The Audi RS 5′s the emotional car in the Audi A5 range, according to the morning preso, and it’s holding true. The V-8 rips to life, even snarkier than the old S5′s eight and way more vocal. Building up speed comes quickly: there’s still some body roll even with the RS 5 tightened down into its most aggressive setup, but it moves with predictable footwork. You get confident quickly, and the grip on the wheel gets less white-knuckled, more sensitive–more open to a light touch. It’s all understeer, almost all the time, until the RS 5 takes a set into a corner. Then your right foot can make the call.
As little as it has in common with those other trailblazers, the 2013 Audi RS5 keeps its distance from the Audi A5 and Audi S5, too. It only shares its hood, roof, and doors with those coupes–everything else is new, though Walter d’Silva’s subtly erotic shape is in full effect. The telling details are specific, not brash: 19-inch wheels (or 20-inchers as an option), LED detailing front and rear, an active rear spoiler that deploys at 50 mph and above, and oval exhaust tips, so you know exactly what’s just blown you off.
The 2013 Audi RS5′s also the last of this genre of Audis to carry a V-8 engine, at least in the current generation. The Audi RS 5′s crisp exhaust bark issues from a 4.2-liter V-8 with its roots in the R8 semi-exotic and its V-10 (not the older V-8). Noisy and excitable off idle, the V-8 hits a torque wave at 4000 rpm, climbing through 6000 rpm on the way to an 8250-rpm redline, and through stratospheric numbers that still fall shy of those generated by the awesome supercharged eight in the Caddy CTS-V. The Audi rumbles with 450 horsepower and 317 pound-feet of torque–darting to 60 mph in about 4.5 seconds like it’s evading a summons, surging to a 174-mph top end you probably can hit in a state where triple-digit speeds don’t end in multi-year penalties. The S5 can’t rival those rivals; the RS 5 pulls up smartly along their flanks.
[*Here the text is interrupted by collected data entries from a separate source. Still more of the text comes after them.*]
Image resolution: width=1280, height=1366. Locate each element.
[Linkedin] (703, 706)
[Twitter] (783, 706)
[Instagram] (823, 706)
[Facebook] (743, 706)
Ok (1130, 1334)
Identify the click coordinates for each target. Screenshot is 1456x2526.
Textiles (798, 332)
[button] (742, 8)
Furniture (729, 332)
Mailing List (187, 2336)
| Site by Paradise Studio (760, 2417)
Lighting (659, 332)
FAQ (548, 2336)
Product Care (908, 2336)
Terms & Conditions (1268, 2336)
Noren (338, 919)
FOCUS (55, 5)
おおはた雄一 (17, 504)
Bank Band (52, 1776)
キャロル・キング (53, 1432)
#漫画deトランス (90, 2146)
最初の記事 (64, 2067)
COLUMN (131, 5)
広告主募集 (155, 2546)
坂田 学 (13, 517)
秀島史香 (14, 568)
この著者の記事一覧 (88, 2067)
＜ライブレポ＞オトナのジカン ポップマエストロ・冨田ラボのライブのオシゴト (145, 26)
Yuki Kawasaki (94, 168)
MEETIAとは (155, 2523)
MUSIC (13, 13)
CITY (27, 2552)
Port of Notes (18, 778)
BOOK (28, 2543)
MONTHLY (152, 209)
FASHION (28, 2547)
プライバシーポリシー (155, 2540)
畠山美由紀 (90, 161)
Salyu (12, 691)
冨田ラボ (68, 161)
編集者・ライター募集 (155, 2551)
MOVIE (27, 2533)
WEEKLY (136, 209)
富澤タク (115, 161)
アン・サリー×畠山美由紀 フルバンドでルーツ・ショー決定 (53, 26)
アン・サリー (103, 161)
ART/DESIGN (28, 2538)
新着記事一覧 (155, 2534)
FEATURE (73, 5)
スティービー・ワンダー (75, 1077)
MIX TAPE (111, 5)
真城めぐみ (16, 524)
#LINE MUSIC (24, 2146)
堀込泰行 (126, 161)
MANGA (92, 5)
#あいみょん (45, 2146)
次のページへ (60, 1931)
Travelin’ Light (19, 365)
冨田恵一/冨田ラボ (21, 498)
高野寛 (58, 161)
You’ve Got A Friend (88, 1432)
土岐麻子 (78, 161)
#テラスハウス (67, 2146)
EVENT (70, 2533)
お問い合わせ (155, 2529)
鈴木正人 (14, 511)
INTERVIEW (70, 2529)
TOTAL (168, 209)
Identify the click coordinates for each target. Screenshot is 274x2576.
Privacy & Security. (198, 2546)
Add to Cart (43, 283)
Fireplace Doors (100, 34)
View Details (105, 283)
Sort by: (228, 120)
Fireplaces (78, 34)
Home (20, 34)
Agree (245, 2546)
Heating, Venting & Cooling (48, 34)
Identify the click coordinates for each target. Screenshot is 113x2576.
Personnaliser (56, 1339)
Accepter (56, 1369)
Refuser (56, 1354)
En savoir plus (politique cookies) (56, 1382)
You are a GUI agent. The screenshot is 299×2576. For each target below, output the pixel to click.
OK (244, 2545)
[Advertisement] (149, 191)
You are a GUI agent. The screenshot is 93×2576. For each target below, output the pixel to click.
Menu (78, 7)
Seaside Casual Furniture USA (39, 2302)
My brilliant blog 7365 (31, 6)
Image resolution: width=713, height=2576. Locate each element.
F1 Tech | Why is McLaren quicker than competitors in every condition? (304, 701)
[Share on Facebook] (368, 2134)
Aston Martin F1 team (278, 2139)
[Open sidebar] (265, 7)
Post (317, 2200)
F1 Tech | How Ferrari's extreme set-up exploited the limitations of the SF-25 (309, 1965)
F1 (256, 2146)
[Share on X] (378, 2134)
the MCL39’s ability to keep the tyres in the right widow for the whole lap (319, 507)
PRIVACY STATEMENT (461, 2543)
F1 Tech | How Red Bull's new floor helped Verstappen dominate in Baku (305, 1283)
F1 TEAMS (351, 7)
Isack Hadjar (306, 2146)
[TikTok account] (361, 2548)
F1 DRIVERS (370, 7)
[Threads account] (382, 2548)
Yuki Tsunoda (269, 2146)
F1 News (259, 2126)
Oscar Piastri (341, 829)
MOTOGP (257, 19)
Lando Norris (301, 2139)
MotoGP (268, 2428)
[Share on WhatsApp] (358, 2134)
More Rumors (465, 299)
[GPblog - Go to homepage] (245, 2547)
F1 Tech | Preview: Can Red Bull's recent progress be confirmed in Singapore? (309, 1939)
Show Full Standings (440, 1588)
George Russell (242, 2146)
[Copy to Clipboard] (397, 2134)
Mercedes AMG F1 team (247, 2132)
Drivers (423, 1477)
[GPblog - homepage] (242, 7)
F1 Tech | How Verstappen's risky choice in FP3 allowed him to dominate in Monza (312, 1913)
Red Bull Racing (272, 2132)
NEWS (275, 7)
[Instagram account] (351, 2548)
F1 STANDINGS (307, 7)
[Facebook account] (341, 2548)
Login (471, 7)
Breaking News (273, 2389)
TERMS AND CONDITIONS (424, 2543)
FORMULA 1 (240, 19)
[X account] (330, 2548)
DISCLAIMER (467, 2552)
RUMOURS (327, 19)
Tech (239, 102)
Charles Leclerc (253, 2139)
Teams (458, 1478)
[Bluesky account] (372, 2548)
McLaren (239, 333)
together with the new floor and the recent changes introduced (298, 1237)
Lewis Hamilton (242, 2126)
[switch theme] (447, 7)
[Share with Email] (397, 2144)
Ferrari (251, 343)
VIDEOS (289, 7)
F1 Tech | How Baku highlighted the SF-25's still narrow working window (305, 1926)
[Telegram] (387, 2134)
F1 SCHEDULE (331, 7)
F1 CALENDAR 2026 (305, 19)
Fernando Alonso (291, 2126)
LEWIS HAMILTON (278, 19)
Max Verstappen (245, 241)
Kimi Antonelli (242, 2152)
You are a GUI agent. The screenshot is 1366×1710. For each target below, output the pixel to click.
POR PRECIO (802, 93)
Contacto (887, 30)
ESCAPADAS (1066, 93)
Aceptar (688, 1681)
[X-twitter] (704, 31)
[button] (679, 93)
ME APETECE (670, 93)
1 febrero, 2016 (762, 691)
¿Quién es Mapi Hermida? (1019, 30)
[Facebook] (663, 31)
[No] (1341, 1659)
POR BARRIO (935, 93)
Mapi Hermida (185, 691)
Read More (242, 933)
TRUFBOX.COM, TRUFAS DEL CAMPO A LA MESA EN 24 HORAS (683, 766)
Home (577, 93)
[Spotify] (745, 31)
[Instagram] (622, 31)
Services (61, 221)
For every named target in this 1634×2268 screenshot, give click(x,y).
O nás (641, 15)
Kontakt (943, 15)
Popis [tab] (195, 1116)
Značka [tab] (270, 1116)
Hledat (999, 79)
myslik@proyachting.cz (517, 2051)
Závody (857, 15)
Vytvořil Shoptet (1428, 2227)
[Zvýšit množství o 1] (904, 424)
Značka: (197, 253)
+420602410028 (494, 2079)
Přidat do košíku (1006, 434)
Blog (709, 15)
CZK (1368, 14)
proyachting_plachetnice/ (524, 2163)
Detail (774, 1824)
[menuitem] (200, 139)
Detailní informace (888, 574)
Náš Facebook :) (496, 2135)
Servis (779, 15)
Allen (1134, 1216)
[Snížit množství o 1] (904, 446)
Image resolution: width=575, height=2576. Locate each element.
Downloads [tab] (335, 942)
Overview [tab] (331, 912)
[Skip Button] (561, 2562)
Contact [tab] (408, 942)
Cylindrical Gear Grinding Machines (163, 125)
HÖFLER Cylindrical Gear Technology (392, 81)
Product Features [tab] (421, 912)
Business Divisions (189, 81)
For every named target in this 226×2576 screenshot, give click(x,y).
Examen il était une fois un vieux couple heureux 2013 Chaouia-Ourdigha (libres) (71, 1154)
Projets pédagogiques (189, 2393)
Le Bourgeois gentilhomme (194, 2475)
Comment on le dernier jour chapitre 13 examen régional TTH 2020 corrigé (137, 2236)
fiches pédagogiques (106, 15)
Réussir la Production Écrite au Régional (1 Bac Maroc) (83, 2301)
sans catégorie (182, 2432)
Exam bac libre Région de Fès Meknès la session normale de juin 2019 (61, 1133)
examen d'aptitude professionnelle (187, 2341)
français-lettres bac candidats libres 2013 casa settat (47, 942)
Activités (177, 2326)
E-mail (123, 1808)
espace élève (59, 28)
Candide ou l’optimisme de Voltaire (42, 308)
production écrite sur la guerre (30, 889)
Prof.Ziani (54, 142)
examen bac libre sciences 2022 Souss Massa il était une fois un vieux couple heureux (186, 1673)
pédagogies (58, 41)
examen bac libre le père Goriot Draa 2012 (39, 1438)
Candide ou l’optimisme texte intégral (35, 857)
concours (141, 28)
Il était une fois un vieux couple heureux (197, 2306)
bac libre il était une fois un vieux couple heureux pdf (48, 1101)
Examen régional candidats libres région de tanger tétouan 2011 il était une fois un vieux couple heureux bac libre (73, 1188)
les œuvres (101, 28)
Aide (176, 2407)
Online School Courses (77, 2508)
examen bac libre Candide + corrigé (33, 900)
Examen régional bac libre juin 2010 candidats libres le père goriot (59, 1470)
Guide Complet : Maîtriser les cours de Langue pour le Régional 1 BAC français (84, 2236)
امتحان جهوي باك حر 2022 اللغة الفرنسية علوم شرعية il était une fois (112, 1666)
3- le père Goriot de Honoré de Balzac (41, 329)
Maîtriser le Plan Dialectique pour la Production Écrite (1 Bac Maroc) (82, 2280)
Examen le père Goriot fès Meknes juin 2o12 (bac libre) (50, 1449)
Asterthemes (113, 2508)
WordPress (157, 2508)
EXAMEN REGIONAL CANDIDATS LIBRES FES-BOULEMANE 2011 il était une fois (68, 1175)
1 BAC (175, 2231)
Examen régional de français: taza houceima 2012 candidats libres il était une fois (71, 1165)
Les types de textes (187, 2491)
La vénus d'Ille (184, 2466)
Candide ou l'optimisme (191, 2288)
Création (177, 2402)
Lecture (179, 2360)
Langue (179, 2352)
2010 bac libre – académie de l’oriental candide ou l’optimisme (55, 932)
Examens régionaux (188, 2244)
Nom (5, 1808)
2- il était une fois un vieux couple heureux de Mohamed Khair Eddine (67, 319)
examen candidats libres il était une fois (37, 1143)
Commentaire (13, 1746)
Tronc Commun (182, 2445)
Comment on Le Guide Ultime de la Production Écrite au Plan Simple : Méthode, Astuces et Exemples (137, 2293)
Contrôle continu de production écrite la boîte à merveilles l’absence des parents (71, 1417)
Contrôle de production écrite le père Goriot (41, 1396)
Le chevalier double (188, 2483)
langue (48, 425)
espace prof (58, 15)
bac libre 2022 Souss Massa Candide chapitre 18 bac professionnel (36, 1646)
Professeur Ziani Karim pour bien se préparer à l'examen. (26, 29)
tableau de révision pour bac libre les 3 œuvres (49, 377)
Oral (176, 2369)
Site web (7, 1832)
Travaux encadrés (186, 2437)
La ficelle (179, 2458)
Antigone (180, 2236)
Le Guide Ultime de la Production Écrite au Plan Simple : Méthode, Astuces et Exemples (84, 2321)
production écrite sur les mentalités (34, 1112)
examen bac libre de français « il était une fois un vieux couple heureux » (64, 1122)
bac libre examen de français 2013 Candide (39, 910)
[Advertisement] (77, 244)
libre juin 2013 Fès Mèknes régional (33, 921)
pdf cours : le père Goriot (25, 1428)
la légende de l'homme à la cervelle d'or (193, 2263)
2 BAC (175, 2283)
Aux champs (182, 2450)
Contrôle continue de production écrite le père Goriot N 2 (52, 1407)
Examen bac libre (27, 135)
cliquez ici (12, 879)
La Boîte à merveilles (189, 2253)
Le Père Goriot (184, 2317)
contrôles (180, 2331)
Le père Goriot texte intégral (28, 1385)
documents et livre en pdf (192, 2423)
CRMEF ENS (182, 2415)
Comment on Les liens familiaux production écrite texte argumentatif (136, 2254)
How it gets to speed is important, because the RS 5 abandons some of the pretense of lightness and simplicity that colors the other Teutonic and mock-tonic cars chasing the same money. The new Audi RS5 does it with a dual-clutch automatic and quattro all-wheel drive, with picture-perfect launches within reach thanks to launch control, shift paddles, and all that constantly redistributed traction. The quattro setup here’s tuned for 60 percent of the weight to distribute to the rear until it needs to move around–when a Torsen differential sends it on its way, 85 percent to the rear if needed, or 70 percent to the front, and torque vectoring balances power side to side between the rear wheels.
All told, the $69,795 Audi RS5 can push $80,000. Audi says it’s the most fuel-efficient of its exclusive set, without a gas-guzzler penalty at 16/23 mpg, versus 14/20 mpg for the BMW M3, 12/17 mpg for the Mercedes C63 AMG, and 14/19 mpg for Cadillac’s CTS-V.